Exercise goal: With the string "page" as the filter, copy each matching line from the records.

--- Dataset entries Enclosed Below ---

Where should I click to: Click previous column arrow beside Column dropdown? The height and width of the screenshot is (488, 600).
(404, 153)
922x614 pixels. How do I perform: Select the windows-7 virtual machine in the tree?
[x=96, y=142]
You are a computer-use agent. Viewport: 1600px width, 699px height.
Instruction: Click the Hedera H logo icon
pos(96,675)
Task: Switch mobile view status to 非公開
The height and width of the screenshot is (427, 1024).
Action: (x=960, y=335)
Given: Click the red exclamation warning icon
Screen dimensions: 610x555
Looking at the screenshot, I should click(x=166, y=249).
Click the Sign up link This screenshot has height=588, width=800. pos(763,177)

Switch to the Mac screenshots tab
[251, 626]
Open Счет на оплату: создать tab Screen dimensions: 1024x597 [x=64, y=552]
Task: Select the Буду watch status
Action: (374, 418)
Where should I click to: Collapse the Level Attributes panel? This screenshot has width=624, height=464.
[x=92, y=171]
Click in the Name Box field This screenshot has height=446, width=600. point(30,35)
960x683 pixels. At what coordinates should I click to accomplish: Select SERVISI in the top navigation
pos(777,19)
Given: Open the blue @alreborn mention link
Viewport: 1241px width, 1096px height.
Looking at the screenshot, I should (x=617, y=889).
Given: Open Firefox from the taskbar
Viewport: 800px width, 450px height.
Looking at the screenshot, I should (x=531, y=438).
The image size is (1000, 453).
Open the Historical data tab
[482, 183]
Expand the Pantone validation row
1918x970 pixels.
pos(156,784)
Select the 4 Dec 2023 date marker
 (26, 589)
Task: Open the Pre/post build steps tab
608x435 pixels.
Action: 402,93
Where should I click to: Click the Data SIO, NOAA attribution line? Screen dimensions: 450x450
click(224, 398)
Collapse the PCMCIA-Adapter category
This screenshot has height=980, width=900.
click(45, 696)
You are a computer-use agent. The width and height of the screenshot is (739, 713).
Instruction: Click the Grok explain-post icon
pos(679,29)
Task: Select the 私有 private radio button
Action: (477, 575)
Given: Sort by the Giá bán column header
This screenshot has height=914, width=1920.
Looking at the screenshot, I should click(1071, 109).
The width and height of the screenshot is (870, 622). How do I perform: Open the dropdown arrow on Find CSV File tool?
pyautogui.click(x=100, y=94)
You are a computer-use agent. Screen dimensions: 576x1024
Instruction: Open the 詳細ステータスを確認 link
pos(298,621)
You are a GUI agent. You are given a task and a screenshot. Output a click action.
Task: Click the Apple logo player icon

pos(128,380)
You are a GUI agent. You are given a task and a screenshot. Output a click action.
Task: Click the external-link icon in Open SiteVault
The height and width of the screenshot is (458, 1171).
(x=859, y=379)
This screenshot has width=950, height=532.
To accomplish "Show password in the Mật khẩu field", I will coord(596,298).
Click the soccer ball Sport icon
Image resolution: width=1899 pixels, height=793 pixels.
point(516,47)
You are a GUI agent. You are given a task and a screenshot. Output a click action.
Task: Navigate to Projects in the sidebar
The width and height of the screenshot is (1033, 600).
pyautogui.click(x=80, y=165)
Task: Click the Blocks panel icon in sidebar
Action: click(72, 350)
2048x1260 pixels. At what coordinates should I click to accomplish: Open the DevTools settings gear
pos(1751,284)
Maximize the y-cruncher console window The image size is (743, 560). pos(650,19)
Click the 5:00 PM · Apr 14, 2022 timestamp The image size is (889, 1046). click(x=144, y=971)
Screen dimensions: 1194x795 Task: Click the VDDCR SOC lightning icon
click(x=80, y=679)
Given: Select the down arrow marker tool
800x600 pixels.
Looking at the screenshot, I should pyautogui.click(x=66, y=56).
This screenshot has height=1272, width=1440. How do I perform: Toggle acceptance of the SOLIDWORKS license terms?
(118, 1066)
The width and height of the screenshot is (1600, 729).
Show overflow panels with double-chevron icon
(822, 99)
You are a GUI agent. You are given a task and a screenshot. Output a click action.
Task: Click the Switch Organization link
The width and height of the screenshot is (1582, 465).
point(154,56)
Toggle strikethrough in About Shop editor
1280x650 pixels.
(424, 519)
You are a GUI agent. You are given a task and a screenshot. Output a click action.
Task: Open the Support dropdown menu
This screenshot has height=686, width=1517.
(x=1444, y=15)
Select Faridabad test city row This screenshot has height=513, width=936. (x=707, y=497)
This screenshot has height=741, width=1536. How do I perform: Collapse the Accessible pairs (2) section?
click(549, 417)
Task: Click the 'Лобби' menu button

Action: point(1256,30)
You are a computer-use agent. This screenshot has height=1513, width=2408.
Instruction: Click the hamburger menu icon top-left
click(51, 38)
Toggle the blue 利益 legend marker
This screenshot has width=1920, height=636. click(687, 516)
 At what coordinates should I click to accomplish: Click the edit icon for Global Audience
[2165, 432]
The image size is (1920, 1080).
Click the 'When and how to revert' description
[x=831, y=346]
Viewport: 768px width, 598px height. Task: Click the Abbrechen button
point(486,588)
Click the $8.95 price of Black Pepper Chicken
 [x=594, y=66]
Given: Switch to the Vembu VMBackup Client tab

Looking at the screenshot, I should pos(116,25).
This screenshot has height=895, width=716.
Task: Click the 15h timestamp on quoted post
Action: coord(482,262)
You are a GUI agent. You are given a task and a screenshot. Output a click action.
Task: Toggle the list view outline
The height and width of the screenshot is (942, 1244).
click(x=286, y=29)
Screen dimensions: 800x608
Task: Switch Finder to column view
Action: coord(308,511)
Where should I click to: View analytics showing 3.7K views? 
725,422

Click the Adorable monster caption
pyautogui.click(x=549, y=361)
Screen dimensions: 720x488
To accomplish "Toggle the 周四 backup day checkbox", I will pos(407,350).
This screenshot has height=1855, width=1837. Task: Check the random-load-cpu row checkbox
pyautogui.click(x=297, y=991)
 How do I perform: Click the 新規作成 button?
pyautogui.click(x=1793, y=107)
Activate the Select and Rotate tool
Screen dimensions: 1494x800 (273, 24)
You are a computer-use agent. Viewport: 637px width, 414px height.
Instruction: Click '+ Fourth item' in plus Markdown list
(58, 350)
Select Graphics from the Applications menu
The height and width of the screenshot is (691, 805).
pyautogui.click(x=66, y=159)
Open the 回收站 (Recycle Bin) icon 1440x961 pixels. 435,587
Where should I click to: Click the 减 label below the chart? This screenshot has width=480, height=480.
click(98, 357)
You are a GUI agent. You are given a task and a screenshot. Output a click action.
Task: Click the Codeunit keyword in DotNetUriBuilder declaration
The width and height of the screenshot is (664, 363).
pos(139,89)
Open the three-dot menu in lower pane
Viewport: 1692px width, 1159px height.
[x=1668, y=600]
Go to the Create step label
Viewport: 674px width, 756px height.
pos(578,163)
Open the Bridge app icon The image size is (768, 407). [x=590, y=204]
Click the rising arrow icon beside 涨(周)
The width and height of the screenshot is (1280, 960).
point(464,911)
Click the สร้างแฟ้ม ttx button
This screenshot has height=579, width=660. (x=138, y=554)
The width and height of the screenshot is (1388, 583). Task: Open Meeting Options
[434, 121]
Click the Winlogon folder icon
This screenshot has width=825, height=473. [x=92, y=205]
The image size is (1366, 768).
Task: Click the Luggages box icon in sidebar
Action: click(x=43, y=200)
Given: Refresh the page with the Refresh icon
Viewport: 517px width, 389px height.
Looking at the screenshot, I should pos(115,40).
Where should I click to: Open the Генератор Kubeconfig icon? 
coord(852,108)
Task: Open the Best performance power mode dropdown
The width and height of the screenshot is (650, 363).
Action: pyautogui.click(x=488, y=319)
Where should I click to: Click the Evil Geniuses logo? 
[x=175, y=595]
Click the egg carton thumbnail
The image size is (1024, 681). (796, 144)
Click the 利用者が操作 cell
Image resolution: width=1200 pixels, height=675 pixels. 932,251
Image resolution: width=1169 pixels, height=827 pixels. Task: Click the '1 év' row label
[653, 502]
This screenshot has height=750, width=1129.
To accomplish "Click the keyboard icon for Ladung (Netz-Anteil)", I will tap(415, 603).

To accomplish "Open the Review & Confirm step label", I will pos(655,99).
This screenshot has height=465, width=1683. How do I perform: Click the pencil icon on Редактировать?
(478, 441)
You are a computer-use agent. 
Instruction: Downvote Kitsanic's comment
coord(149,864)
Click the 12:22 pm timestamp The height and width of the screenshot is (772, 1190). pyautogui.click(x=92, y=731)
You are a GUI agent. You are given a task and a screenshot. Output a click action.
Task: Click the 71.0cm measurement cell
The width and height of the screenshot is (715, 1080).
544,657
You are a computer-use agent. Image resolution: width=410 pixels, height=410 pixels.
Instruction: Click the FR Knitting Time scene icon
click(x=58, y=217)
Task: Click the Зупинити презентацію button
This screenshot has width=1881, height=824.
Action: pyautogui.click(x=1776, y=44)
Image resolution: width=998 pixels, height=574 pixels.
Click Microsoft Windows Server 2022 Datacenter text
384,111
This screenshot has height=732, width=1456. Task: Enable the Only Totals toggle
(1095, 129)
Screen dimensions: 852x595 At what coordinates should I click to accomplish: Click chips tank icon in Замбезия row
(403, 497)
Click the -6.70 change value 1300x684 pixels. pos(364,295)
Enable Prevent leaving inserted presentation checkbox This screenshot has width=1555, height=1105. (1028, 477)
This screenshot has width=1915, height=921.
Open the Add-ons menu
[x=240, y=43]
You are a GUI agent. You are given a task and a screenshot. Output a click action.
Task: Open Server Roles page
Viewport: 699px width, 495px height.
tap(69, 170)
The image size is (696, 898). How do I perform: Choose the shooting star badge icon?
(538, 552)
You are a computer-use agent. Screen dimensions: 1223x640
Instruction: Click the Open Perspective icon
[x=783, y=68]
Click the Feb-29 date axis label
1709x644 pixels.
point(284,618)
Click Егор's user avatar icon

--- End of Enclosed Dataset entries ---

Reply:
Given: Refresh the page with the Refresh icon
Task: Open Server Roles page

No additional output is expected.